▸ **Exercise requirements**:
a: Copy out the littoral warfare post word for word, starting with "Like history, geography" and going on through "a hostile threat.".
b: Answer these questions using the littoral warfare post:
(i) What is FIAC short for?
(ii) In what year did the U.S. Secretary of Defense talk about the four nations?
(iii) When tensions rise, what does the U.S. military often have to guarantee?

▸ **Supplied passage**:
[Editor’s Note: Today’s post by returning guest blogger CAPT George Galdorisi, (U.S. Navy–Ret.) was initially submitted as an entry to our recent Mad Scientist Operational Environment in 2035 Writing Contest. While addressing a key challenge facing the U.S. Navy when conducting operations in tight littoral confines against adversaries employing Fast Inshore Attack Craft (FIAC), CAPT Galdorisi’s post has cross-domain relevance, given an Operational Environment where state and non-state actors alike continue to innovate with dual use technologies to launch asymmetric attacks. With the resurgence of Jomini’s Mass, all Services must embrace new technological convergences to redress the proliferation of low cost swarming threats that threaten overmatch, regardless of domain. Read on!]
While it is impossible to predict the nature of conflict three decades hence in 2050, one place to begin to try to narrow the possibilities is to consider history and geography. As the U.S. Secretary of Defense said in 2015, there are four nations — China, Russia, Iran and North Korea — that have had animas with the United States for some time, and the tensions with those nations have increased in recent years. Few would argue that the United States will have cordial — let alone warm — relationships with any of the four in the mid- or long-term.
Like history, geography is a factor of huge importance. For the United States, ensuring that global trade in finished products and raw materials remains unimpeded undergirds America’s continued security and prosperity. When tensions rise, it often falls to the U.S. military to guarantee that commerce on the global commons continues unabated. This requires access to littoral waterways, often in the face of a hostile threat.

▸ **Listed records**:

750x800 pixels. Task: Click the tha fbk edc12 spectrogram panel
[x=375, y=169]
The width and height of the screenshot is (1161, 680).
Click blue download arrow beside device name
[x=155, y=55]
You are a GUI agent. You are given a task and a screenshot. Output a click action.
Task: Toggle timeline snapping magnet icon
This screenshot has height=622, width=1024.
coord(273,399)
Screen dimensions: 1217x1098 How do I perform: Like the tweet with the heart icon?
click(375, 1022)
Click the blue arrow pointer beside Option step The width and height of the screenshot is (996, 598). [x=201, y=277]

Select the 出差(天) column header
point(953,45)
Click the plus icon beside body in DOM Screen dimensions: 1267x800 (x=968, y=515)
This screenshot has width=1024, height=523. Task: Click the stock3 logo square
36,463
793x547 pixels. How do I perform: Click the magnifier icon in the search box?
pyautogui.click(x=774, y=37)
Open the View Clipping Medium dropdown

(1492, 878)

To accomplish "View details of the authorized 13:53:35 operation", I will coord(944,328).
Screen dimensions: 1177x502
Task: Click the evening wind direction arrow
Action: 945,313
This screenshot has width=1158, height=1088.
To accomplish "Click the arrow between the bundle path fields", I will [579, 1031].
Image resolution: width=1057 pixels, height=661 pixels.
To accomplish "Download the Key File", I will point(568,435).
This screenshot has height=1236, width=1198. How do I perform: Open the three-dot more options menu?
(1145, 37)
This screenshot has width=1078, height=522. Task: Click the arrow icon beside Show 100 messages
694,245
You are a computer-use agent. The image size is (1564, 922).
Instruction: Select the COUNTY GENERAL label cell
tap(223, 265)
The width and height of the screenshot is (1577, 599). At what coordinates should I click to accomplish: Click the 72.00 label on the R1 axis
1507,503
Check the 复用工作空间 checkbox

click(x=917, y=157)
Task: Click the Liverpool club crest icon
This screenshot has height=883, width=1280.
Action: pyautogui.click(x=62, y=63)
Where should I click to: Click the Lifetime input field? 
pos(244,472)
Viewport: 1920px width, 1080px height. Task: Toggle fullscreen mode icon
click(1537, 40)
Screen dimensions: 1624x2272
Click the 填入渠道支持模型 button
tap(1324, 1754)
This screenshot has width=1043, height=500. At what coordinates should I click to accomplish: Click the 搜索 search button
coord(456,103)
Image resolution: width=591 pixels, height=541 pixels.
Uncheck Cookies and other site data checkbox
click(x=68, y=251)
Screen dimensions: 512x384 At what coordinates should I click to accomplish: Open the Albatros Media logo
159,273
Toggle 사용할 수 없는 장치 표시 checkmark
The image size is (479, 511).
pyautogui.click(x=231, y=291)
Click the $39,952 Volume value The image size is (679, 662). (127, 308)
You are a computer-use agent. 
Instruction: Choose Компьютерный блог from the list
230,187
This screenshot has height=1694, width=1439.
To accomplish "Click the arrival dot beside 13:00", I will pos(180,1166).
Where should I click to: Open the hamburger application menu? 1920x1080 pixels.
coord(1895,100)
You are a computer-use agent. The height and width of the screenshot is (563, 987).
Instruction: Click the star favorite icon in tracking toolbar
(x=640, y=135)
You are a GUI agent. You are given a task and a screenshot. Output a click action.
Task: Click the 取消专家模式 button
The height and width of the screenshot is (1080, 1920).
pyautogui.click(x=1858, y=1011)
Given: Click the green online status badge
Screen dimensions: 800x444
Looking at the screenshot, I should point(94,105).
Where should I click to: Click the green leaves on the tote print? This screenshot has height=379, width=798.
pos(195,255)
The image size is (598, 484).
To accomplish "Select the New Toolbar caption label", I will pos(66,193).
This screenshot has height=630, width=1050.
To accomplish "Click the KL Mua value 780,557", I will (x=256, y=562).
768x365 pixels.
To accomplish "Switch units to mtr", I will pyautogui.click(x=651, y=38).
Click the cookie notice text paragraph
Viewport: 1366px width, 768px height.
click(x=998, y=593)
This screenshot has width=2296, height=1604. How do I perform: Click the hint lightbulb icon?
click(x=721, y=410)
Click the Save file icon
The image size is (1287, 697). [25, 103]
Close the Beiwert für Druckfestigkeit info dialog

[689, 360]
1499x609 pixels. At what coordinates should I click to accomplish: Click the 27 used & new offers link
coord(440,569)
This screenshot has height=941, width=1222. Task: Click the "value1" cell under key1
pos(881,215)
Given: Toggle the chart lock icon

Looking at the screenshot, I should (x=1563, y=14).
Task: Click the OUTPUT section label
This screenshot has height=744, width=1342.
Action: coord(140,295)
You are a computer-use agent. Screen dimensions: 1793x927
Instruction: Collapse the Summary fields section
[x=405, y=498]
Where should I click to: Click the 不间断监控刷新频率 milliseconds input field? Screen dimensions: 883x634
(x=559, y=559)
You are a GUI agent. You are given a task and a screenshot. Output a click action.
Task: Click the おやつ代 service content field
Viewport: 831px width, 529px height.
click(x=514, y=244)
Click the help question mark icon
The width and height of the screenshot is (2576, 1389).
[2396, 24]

▸ **Task-by-task answers**:
a:
Like history, geography is a factor of huge importance. For the United States, ensuring that global trade in finished products and raw materials remains unimpeded undergirds America’s continued security and prosperity. When tensions rise, it often falls to the U.S. military to guarantee that commerce on the global commons continues unabated. This requires access to littoral waterways, often in the face of a hostile threat.

b:
(i) Fast Inshore Attack Craft
(ii) 2015
(iii) That commerce on the global commons continues unabated